Cellular Neurophysiology


Group leader

Fabio Grohovaz


The work of Cellular neurophysiology Unit is aimed at understanding the molecular and cellular mechanisms underlying neuroprotection, neuroinflammation and neurodegeneration. Final objective is the identification of biomarkers and pharmacological targets for the prevention and cure of neurodegenerative diseases.

The brain is particularly vulnerable to toxic effects of reactive oxygen species and a clear correlation with neurodegeneration has been observed. This group is interested in the way oxidative stress is generated and protection mechanisms are activated in both neurons and astrocytes. In light of the relevance of neuroinflammatory processes in neurodegeneration, group interest is also focused on the molecular mechanisms involved in the process of glia activation and on the influence the activated phenotype has on neuronal survival.

It is well known that an increase in synaptic activity is potentially harmful for neurons, determining dysregulation of the ionic homeostasis as well as alterations of protein expression. In this respect, iron is an essential element required for many physiological functions, but it is also a key player in oxidative stress induction. Of note, iron accumulation within neurons is a condition that occurs physiologically with age but is also favoured in many neurodegenerative diseases.

Research activity

A research line of this lab is aimed at characterizing the physiological mechanisms of iron handling, at both cellular and mitochondrial level, in primary neurons and glial cells. Moreover, Induced Pluripotent Stem Cells (iPSCs) are employed in investigating the molecular mechanisms underlying Friedreich’s ataxia, as well as other neurodegenerative disorders characterized by alteration of intracellular iron homeostasis.

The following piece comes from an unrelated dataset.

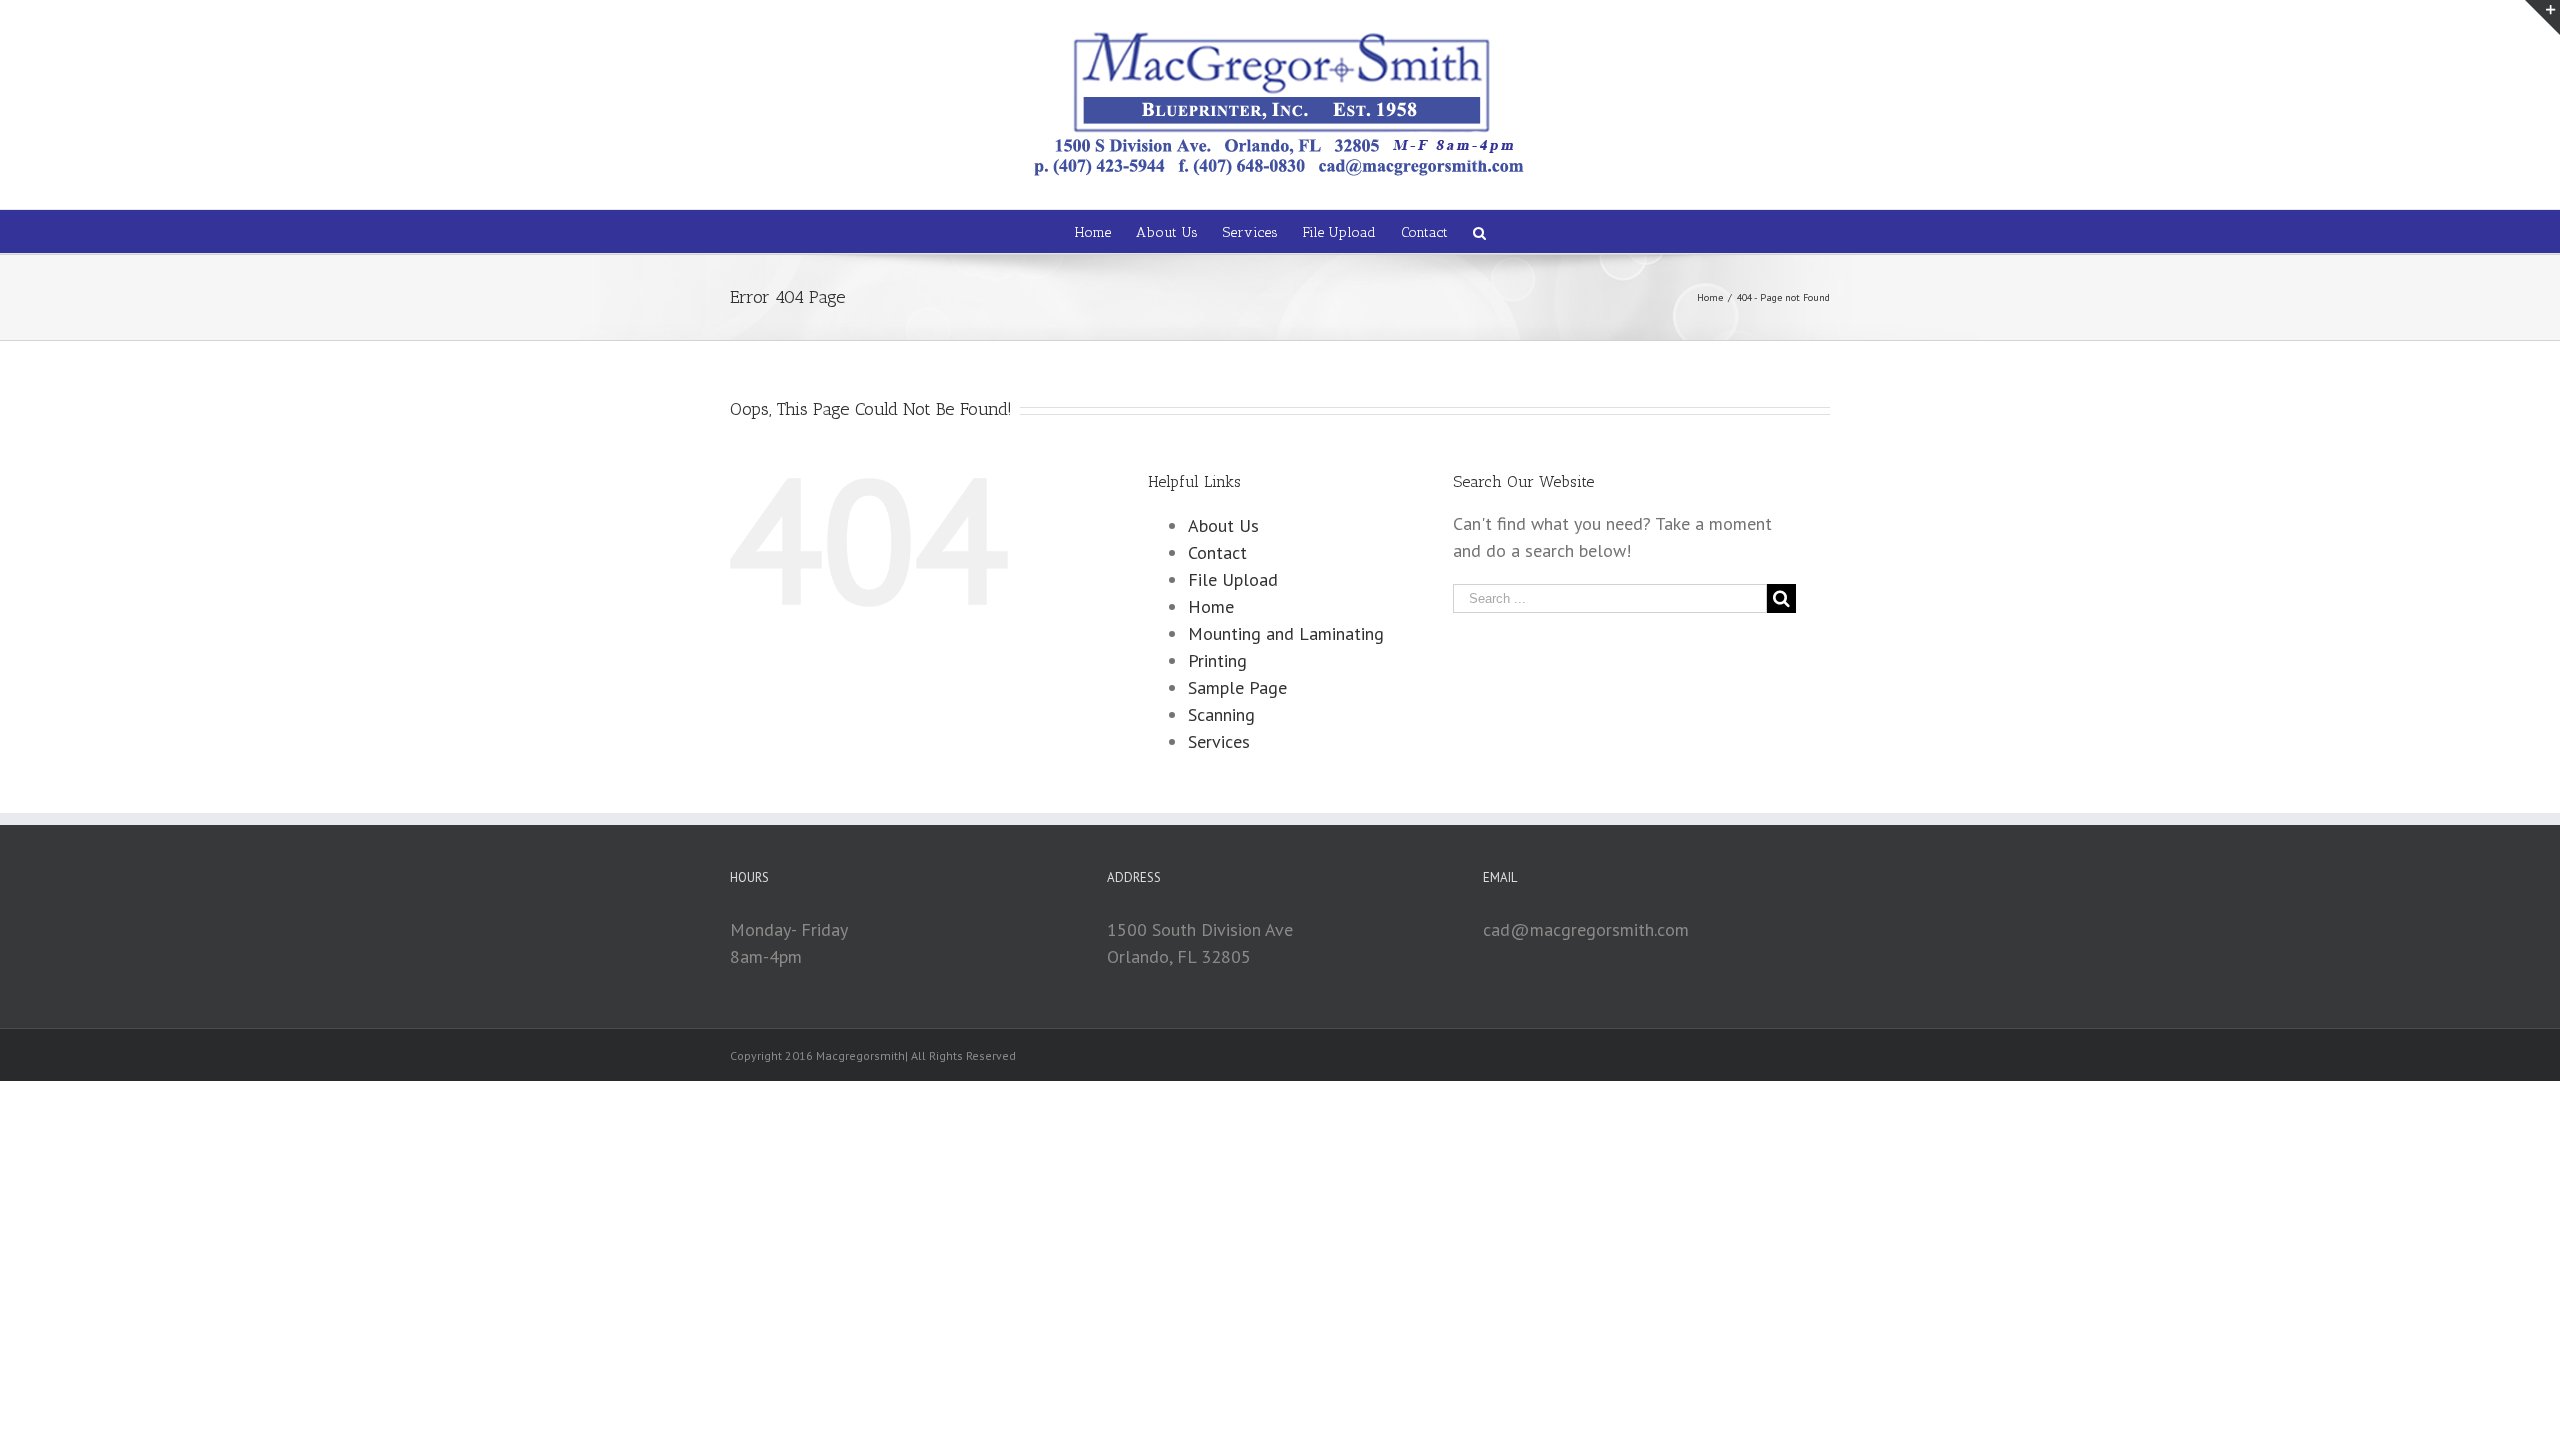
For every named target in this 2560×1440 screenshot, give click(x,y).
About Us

In another research line, this group investigates the effect of increased synaptic activity on the control of BACE1, the beta-secretase that triggers the amyloidogenic processing of the amyloid precursor protein thereby favouring deposition of the neurotoxic amyloid-beta peptide in the brain of Alzheimer’s disease patients. It has been provided evidence that BACE-1 expression is tightly regulated and that, even in the absence of an increase in the transcript, its expression can be controlled by translational regulation. The Unit is currently characterizing an initiation factor that is preferentially localized at synaptic microdomains and that is able to regulate the translation initiation of BACE1 in response to increased synaptic activity.